Integration with Databricks
Data from Databricks Lakehouse can be harmonized with SAP and non-sap data via SAP Datasphere's unified data models for use with richer analytics and other use cases.
Architecture
1. Integration with Databricks Delta Lake
Mode(s) of Integration: Federating data live into SAP Datasphere.
Delta Lake is an optimized storage layer that provides the foundation for tables in a lakehouse architecture on Databricks. It brings reliability to data lakes, ensuring ACID (Atomicity, Consistency, Isolation, Durability) transactions, scalable metadata handling, and unifying streaming and batch data processing.
Data from Databricks Delta Lake tables can be federated live into SAP Datasphere virtual remote models using SAP Datasphere's data federation architecture. This integration allows for the seamless augmentation of Databricks data with SAP business data in real-time.
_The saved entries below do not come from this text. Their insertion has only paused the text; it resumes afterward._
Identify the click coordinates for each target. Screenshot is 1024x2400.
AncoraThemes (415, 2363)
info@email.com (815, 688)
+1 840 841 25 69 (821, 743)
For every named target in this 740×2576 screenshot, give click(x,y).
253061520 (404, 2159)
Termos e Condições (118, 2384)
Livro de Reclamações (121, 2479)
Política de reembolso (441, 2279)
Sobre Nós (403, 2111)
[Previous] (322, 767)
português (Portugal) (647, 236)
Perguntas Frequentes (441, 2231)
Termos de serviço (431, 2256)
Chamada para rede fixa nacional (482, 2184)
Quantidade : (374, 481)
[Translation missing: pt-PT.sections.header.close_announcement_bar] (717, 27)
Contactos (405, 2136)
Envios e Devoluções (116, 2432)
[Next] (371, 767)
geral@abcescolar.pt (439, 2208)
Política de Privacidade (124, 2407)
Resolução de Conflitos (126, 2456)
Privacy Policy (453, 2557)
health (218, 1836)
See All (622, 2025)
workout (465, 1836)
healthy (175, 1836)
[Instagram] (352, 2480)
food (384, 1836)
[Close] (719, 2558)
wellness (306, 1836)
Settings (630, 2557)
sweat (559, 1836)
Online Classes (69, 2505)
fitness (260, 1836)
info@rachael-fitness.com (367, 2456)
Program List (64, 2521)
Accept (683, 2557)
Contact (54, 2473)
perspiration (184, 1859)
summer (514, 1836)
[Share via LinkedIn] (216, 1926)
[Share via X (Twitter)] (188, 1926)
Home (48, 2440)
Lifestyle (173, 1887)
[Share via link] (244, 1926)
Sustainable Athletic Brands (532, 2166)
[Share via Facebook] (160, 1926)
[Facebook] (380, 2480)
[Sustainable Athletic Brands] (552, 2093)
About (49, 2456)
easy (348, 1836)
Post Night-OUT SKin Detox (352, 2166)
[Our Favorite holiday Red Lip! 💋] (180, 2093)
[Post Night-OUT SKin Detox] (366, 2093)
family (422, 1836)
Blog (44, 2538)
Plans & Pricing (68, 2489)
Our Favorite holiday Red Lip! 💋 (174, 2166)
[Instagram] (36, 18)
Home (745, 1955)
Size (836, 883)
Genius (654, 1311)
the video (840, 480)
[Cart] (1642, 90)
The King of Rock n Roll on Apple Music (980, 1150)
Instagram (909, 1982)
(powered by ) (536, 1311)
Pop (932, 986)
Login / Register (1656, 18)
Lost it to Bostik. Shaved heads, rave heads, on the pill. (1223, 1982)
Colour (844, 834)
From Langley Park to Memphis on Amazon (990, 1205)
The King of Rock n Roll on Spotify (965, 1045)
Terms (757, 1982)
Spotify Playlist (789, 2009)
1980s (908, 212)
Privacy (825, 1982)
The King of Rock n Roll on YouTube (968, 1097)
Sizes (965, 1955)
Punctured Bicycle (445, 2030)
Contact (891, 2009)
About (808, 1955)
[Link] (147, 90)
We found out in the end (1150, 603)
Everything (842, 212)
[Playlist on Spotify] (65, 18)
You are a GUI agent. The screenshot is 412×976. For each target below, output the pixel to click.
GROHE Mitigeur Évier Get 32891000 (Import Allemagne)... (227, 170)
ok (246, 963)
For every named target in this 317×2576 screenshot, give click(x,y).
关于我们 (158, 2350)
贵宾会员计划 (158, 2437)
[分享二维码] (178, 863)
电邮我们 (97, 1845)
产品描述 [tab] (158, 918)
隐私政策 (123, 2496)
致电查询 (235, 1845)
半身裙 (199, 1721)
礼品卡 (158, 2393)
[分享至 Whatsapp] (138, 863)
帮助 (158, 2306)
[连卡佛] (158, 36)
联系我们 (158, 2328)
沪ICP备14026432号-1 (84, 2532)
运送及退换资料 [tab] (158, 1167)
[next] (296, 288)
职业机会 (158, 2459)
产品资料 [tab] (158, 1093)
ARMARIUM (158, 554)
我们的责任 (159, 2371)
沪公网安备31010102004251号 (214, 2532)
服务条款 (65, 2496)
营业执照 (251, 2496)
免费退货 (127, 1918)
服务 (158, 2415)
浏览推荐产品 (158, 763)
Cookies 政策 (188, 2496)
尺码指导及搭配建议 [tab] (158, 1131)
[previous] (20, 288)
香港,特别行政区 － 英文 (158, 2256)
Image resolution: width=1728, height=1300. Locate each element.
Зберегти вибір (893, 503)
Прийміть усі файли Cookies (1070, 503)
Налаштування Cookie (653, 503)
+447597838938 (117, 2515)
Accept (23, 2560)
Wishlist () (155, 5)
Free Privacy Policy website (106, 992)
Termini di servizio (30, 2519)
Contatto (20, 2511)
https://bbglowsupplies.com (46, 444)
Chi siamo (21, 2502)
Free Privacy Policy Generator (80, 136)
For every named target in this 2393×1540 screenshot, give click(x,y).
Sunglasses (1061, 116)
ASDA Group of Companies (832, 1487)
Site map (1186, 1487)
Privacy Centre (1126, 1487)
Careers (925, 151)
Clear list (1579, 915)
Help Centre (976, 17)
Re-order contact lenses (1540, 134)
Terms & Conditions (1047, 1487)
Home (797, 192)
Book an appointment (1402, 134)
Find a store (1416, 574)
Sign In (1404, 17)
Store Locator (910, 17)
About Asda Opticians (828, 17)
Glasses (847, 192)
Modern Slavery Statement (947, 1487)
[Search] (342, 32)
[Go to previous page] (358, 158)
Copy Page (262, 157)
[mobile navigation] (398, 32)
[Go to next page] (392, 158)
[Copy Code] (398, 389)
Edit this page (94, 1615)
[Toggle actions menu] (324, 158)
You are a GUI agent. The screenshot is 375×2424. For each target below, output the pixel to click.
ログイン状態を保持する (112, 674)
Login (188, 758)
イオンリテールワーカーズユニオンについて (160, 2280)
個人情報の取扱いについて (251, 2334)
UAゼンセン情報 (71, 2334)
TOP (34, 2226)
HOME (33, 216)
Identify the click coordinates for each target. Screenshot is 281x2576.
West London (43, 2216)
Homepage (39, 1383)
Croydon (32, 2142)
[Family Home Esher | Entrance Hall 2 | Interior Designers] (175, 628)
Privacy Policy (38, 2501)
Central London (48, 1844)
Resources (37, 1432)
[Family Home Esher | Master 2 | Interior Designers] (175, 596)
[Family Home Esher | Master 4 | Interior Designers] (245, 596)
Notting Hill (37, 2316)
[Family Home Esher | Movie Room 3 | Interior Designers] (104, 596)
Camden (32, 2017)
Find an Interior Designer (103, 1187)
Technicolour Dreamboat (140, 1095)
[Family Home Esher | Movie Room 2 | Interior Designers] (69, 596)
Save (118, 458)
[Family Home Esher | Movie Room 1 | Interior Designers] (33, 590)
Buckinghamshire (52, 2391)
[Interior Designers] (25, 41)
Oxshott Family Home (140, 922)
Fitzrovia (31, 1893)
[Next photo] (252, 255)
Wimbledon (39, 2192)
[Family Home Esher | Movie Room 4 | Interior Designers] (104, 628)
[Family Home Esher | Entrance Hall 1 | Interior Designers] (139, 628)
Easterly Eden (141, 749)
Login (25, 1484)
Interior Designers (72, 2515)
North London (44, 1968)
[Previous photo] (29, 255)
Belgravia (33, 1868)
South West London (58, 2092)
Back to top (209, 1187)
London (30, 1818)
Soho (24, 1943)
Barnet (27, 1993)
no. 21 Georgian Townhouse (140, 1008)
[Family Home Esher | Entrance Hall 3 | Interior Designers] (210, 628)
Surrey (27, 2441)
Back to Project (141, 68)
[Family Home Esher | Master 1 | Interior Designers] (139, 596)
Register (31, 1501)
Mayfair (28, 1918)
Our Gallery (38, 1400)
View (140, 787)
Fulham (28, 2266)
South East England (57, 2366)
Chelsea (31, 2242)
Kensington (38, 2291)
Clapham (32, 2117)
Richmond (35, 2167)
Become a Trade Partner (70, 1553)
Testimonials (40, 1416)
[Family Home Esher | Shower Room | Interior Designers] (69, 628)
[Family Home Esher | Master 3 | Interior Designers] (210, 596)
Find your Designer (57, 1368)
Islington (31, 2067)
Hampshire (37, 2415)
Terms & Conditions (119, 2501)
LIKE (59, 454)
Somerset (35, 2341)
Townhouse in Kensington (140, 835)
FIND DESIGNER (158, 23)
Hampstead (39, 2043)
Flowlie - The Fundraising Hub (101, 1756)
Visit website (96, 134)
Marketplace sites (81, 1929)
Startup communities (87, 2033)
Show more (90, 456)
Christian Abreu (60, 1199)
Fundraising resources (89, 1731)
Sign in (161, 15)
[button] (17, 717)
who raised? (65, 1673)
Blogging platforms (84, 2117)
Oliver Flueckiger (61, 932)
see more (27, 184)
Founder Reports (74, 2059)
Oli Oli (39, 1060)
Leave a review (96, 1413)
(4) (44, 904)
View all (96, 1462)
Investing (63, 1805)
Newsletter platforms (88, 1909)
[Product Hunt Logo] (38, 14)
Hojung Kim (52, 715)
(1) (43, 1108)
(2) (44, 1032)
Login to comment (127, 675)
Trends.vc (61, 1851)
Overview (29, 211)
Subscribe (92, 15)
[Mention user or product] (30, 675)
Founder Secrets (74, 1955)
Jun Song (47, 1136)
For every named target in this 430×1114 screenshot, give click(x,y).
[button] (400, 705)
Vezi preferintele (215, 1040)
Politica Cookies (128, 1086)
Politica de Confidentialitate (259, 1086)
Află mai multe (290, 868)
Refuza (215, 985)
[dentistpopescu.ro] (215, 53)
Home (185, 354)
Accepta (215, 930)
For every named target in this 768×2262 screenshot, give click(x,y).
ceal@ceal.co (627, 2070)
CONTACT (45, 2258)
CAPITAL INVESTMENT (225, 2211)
The federated data can be incorporated into unified semantic models, enabling efficient and real-time analytics through SAP Analytics Cloud dashboards.
The integration process involves:
- Connection Setup: Establishing a secure connection between SAP Datasphere and Databricks Delta Lake using supported connectors and authentication mechanisms.
- Data Federation: Configuring virtual tables in SAP Datasphere that reference the live data in Databricks Delta Lake without physically moving the data.
- Model Augmentation: Enhancing the federated data with SAP business data to create comprehensive and unified semantic models.
- Real-time Analytics: Utilizing SAP Analytics Cloud to build dashboards and reports that leverage the real-time, federated data for actionable insights.
This approach ensures that data remains consistent and up-to-date, providing a robust foundation for advanced analytics and decision-making processes.